As the carved beauty of great buildings, so is the graven beauty of death, the unimaginable wonder of the abandoned thing lying so quiet, marvelling at its resemblance to what once lived! How strange this thing, still stamped by all that it had felt, wanted, loved, and hated, by all its dumb, hard, commonplace existence! This thing with the calm, pathetic look of one who asks of his own fled spirit: Why have you abandoned me?

Death! What more wonderful than a dead body—that still perfect work of life, for which life has no longer use! What more mysterious than this sight of what still is, yet is not!

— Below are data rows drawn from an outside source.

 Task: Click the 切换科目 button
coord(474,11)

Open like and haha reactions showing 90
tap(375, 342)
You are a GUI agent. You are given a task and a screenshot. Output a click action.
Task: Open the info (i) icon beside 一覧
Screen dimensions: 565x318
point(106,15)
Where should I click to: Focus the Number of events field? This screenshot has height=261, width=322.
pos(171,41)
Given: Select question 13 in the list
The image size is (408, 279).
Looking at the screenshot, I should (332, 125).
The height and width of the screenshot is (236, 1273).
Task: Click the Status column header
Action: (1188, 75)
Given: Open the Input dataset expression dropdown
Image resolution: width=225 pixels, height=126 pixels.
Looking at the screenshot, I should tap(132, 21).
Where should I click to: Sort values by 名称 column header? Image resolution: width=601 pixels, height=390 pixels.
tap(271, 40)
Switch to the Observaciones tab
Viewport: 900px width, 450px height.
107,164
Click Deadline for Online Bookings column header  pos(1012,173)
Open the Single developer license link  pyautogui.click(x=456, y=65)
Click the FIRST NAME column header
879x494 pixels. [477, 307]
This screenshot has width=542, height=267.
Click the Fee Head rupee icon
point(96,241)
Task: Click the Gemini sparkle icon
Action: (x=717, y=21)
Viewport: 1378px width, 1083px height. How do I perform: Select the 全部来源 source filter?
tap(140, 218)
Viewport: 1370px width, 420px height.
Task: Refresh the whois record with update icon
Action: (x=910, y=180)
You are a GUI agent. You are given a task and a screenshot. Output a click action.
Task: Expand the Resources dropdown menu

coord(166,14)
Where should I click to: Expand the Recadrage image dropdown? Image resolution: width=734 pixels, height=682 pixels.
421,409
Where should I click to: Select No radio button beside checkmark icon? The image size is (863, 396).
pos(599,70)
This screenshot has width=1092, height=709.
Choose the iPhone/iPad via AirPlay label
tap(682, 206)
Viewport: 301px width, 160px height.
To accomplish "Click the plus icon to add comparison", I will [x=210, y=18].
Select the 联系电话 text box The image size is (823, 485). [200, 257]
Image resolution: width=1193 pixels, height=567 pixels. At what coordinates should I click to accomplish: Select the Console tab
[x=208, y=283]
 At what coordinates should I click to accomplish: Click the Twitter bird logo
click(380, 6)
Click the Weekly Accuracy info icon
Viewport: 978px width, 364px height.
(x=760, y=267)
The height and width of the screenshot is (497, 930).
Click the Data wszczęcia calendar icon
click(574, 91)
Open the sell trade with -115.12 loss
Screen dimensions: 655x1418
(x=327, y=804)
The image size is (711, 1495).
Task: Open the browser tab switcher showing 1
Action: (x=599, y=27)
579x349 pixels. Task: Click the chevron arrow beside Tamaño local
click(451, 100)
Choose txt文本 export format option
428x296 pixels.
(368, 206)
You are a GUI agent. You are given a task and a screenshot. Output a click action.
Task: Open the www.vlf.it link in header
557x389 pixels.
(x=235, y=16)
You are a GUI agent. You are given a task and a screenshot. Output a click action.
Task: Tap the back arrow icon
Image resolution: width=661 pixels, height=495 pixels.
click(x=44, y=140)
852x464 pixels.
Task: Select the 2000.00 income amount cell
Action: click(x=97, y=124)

Below the linen swathing the injured temples, those eyes were closed through which such yearning had looked forth. From that face, where the hair had grown faster than if it had been alive, death's majesty had planed away the aspect of brutality, removed the yearning, covering all with wistful acquiescence. Was his departed soul coherent? Where was it? Did it hover in this room, visible still to the boy? Did it stand there beside what was left of Tryst the laborer, that humblest of all creatures who dared to make revolt—serf, descendant of serfs, who, since the beginning, had hewn wood, drawn water, and done the will of others? Or was it winged, and calling in space to the souls of the oppressed?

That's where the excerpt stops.